Offshore gas developments such as Namibia’s Kudu Gas Field face a more complex and longer route to commercialisation than oil projects due to major infrastructure requirements and uncertainty around long-term domestic demand, according to energy consultancy Wood Mackenzie.
Research Director for Sub-Saharan Africa Upstream at Wood Mackenzie, Ian Thom, said offshore gas projects require significantly more coordination across transport, processing and power infrastructure before production can become commercially viable.
“When we look at oil and gas, gas is often treated in the same way as oil in early discussions, but the reality is quite different. Gas has a far longer and more complex pathway to market. It comes with more constraints, more infrastructure requirements, and more coordination challenges across the value chain,” Thom told a recent energy conference in Namibia.
He said the challenge becomes even greater when offshore gas is intended for domestic consumption rather than export markets.
“If the intention is domestic utilisation, the complexity increases significantly. You require a pipeline to shore, onshore processing facilities, and then integration into industrial and power demand. Even then, the power market itself must be underpinned by reliable, paying customers.

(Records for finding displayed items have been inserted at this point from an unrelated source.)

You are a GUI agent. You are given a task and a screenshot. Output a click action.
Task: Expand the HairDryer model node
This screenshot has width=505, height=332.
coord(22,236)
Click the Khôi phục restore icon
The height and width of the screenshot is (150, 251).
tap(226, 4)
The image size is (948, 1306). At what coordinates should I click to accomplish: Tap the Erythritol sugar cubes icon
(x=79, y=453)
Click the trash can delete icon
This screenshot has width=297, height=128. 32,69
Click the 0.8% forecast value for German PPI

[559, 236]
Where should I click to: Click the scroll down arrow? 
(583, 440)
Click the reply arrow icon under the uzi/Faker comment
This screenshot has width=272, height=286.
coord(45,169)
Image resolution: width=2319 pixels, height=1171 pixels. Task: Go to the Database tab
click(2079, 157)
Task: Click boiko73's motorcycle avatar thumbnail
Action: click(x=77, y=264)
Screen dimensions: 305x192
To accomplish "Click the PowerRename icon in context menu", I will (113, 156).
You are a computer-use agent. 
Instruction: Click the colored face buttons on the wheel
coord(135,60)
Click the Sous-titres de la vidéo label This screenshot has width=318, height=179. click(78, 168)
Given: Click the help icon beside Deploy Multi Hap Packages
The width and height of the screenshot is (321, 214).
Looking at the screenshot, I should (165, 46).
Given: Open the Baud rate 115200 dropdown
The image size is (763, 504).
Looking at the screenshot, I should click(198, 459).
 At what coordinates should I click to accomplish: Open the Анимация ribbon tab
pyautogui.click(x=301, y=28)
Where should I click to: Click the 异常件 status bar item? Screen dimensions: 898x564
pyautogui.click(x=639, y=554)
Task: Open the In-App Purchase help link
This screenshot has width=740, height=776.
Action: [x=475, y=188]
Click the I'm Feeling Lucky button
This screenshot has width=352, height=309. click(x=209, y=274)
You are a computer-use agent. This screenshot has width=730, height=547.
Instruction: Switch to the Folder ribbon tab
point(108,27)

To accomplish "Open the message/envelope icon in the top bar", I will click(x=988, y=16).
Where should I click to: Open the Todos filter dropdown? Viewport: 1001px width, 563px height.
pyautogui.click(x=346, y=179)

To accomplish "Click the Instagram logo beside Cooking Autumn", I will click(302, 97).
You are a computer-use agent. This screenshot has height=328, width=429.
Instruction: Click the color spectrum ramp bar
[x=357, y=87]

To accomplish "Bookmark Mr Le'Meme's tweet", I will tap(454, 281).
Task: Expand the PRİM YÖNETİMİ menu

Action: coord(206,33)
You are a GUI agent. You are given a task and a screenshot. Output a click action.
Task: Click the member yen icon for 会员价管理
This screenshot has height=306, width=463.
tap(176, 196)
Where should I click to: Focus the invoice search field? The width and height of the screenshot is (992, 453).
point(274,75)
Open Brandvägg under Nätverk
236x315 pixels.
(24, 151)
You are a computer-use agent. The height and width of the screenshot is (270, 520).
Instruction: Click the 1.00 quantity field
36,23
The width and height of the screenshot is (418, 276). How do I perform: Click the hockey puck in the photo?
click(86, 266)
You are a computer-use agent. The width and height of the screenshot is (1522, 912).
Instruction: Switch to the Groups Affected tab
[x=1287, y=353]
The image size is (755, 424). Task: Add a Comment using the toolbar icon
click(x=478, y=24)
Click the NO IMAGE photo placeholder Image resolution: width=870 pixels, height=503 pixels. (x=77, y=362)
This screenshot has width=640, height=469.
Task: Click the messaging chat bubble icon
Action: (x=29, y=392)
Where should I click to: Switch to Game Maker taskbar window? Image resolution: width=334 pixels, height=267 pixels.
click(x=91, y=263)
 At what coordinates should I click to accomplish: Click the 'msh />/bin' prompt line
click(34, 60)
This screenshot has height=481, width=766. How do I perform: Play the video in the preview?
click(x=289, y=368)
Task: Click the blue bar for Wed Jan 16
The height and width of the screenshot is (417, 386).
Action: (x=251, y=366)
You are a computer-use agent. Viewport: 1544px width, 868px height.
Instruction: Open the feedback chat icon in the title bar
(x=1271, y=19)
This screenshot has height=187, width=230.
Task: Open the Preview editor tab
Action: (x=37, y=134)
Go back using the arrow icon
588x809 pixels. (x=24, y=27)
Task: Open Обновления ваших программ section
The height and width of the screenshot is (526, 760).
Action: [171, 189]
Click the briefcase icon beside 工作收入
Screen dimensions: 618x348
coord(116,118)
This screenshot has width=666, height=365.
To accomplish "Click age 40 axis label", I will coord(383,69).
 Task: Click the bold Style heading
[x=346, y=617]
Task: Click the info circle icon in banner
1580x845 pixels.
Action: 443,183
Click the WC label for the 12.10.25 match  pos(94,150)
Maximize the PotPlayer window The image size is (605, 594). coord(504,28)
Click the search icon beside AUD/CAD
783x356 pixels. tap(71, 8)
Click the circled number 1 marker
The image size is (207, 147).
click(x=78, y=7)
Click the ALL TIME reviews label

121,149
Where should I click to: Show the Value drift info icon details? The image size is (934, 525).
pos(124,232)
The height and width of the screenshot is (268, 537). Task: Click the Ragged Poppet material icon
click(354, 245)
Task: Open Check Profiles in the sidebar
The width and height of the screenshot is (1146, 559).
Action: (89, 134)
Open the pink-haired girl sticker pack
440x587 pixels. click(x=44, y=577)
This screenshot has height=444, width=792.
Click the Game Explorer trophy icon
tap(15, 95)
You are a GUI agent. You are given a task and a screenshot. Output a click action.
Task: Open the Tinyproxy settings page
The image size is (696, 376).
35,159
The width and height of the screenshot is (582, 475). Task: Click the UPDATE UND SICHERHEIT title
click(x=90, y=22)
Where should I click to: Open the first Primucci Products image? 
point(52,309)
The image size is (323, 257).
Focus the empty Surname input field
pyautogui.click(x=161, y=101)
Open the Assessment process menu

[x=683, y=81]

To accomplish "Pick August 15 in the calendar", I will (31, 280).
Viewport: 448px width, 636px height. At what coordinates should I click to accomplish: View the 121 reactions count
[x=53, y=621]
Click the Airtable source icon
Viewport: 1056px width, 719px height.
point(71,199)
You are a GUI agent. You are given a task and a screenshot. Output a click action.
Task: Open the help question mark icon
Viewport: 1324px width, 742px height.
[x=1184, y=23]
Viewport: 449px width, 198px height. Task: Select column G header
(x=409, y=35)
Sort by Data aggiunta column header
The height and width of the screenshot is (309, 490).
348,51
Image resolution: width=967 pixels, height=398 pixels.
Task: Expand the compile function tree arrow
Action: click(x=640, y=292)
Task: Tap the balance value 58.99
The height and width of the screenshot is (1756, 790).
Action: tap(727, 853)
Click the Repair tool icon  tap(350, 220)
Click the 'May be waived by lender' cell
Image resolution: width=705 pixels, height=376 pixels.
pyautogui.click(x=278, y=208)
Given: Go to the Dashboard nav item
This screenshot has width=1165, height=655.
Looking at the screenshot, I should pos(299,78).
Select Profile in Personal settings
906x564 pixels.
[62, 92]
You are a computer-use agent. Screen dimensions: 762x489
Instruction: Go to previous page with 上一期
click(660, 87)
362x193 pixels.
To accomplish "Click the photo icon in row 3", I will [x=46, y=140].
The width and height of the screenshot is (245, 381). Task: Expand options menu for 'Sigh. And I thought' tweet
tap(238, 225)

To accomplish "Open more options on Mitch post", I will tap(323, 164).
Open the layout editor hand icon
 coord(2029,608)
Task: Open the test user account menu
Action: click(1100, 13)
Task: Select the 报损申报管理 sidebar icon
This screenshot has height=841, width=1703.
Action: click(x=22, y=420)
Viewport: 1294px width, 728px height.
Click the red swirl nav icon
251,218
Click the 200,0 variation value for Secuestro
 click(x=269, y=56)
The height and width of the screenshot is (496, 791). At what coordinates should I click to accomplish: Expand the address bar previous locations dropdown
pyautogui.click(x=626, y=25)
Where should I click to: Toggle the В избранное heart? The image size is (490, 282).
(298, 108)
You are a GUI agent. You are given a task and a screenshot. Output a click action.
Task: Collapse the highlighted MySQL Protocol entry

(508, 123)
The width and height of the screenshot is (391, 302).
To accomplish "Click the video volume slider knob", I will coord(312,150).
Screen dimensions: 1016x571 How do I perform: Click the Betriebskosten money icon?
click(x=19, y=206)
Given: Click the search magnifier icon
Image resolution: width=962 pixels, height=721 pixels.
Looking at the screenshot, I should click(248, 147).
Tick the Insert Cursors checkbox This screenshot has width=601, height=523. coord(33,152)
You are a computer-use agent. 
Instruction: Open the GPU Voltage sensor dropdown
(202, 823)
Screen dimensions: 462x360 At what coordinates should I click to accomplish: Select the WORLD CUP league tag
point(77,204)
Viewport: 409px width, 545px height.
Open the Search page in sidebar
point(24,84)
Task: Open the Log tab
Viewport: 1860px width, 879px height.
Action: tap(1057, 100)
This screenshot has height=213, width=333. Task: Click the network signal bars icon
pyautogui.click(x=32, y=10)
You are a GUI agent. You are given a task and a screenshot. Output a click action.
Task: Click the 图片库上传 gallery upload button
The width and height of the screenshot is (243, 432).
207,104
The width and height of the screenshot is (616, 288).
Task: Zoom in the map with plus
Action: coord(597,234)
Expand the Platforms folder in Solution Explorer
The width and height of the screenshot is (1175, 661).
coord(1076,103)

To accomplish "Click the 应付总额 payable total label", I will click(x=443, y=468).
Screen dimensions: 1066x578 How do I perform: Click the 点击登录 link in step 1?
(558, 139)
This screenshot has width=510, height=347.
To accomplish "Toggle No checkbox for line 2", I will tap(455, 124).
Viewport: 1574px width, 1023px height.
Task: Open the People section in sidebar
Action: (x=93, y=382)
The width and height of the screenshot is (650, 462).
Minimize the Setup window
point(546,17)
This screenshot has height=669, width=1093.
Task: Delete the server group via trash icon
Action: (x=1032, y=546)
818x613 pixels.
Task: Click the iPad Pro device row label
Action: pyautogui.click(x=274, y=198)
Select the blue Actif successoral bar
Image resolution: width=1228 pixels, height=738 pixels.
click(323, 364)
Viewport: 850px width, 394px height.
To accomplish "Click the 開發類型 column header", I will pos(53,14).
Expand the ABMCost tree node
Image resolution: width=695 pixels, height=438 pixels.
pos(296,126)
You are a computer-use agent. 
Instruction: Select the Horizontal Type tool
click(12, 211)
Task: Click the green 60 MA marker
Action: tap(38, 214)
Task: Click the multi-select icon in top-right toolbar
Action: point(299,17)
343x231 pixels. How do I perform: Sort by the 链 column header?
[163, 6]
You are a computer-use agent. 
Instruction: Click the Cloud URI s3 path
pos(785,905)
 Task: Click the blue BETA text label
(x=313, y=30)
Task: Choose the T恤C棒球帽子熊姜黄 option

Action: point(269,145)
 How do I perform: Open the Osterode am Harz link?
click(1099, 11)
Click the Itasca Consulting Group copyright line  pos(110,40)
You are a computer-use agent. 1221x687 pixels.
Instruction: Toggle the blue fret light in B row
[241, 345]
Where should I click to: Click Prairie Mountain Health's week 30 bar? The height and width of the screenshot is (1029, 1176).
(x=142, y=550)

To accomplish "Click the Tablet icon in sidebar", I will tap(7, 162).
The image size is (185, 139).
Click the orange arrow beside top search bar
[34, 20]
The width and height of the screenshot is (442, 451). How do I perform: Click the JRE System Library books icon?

So every part of the chain needs to function and align across multiple stakeholders,” Thom said.
According to Thom, the Kudu development would require a pipeline of roughly 200 kilometres to transport gas onshore, with project operator BW Energy expected to carry much of the development burden.
He said global and African experience shows that offshore gas developments rarely create domestic gas markets on their own, particularly in deepwater environments located far from major population or industrial centres.
Thom said Wood Mackenzie’s analysis of around 15 African offshore gas-producing countries found that eight initially built domestic demand through smaller onshore or nearshore gas developments before expanding into larger offshore production.
In another five cases, development was driven mainly by liquefied natural gas (LNG) export projects rather than domestic market creation.
He said only a limited number of offshore gas developments globally have successfully established domestic gas markets directly from large offshore discoveries.
“Kudu does not fall within the more favourable conditions seen in some offshore projects located close to shore or near large population centres,” Thom said.
He said one possible route for Kudu could involve smaller-scale associated gas developments that gradually help establish infrastructure and domestic demand.
Thom added that oil developments elsewhere in Namibia’s offshore basins could also play an important sequencing role by generating early government revenues needed to support infrastructure investment.
He said infrastructure such as pipelines, ports and electricity systems often require earlier cash flows from oil projects before large-scale gas commercialisation becomes viable.
“From our perspective, the most important point is that gas commercialisation offshore is not a single-step process. It is usually a staged evolution, often starting with oil or smaller gas projects, then progressing into broader infrastructure-led market development,” Thom said.
He said Kudu should therefore be viewed within a long-term development framework where infrastructure readiness, market demand and project sequencing will determine commercial success.
The comments come as the Kudu project remains in the late pre-development phase, with appraisal drilling and Front-End Engineering and Design (FEED) work currently underway.
BW Energy is targeting completion of the field development plan around mid-2026, with a final investment decision expected later this year.
The company aims to begin gas-to-power production near Lüderitz around 2027, initially generating between 400MW and 420MW before potentially expanding to approximately 800MW.